===== PAGE EXCERPT =====

Medical experts examine Aberdeen mother's autism diet link

An Aberdeenshire mother's claim that a wartime diet can help treat the incurable condition autism is being taken seriously by doctors. Caroline Traa says her severly autistic daughter improved radically when she changed the girl's diet to help with a bowel problem.

Now a conference she and other mothers with stories like hers have arranged has been given approval by the Royal College of Physicans.  

Until recently, 11-year-old Arbuthnott schoolgirl Rebecca Traa lived in a world of silence. Even at six years old, she could not  speak and pointed at pictures to communicate.

Then her mum changed her diet, and Rebecca found her voice.

Caroline Traa said: "When we started the Specific Carbohydrate Diet, combined with her anti-inflammatory medication, that was the most enormous change that we had ever seen. 

"She wanted to be with us as a family, and everything improved, her sleep improved, her appetite improved, and she just looked a whole lot healthier"

Rebecca's new diet followed her diagnosis for a bowel problem, and was nothing to do with autism.

But her parents have discovered many austistic children have similar bowel issues and in all cases when their diets changed, their autism either improved or disappeared.

Caroline Traa added: "There could have been some kind of imbalance that has managed to be sorted quite quickly.

"I think the gut can heal, and I think that's a big part of it for a lot of children. We know, we have seen that for a lot of children, their bowel may be overloaded and when it's cleared out for the first time they start to speak.

"It's pretty concrete things that are difficult to imagine could just have happened".

Caroline has helped organise a conference in Bournemouth for doctors which has been approved by the Royal College of Physicians.

No-one is claiming there is a cure for autism, but it is possible there may be a treatment.

=====

YOUR TASK
Reproduce the autism diet article above word for word, from "Until recently, 11-year-old" to "pictures to communicate.".

===== STUDY MATERIAL =====

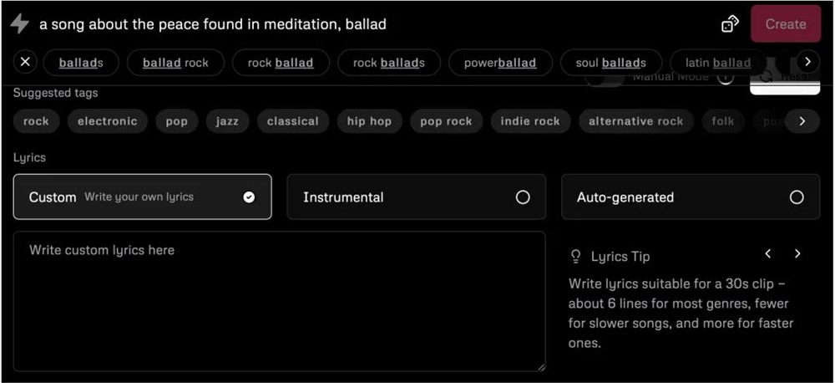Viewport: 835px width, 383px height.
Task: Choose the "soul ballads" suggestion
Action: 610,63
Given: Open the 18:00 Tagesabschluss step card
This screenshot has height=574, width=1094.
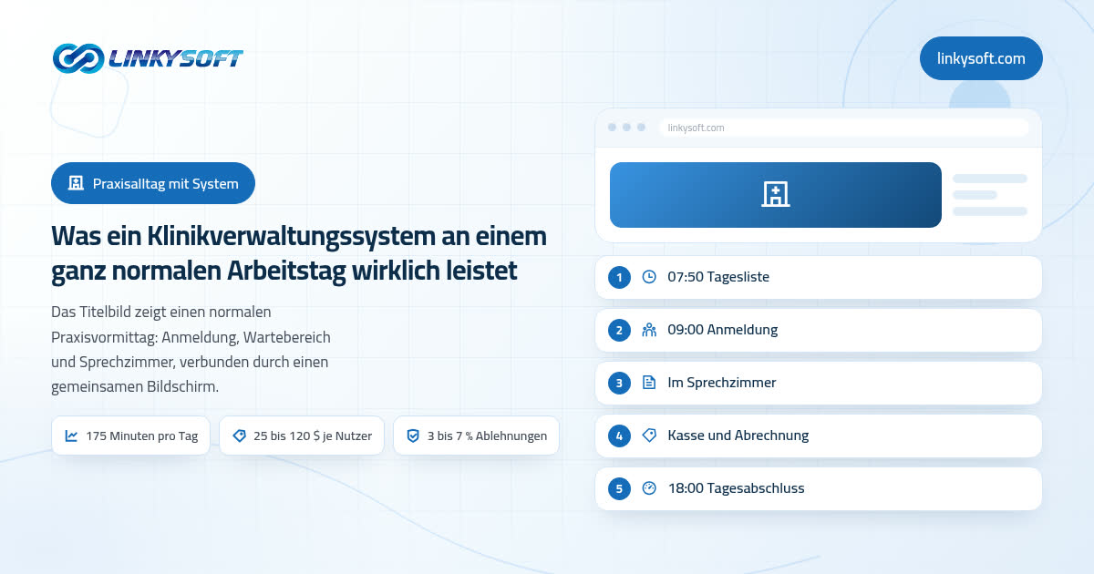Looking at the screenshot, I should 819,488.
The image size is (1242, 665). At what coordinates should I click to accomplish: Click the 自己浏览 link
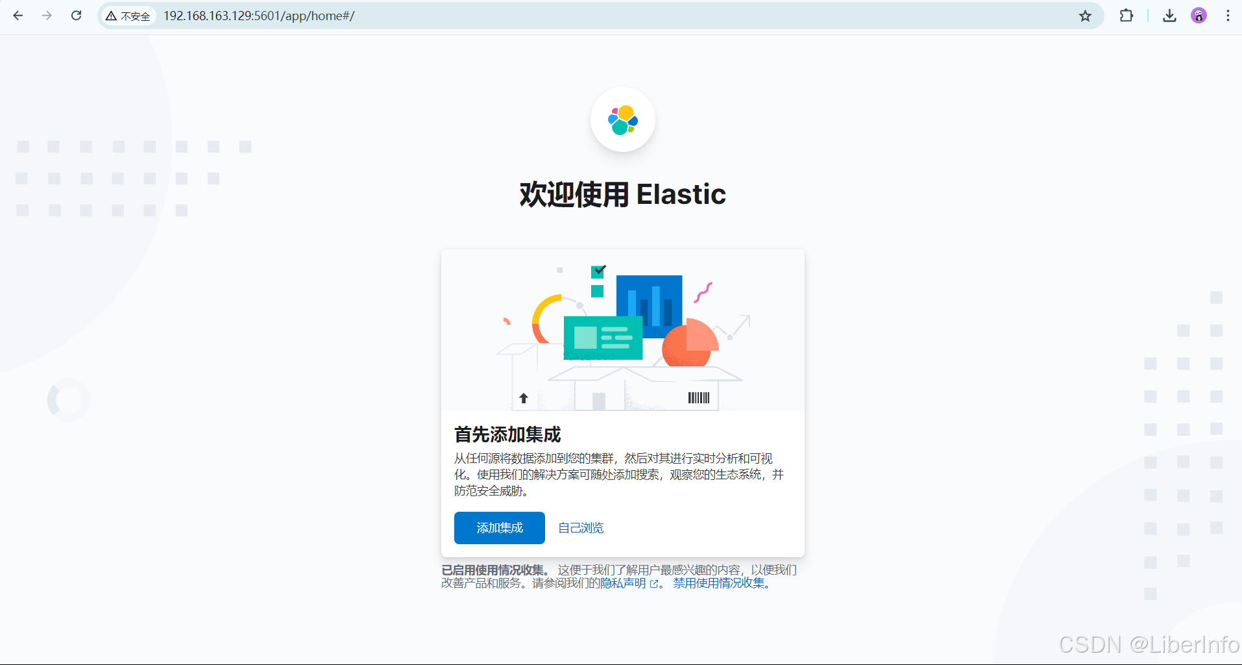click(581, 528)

=====

PROBLEM SOLUTION
Until recently, 11-year-old Arbuthnott schoolgirl Rebecca Traa lived in a world of silence. Even at six years old, she could not  speak and pointed at pictures to communicate.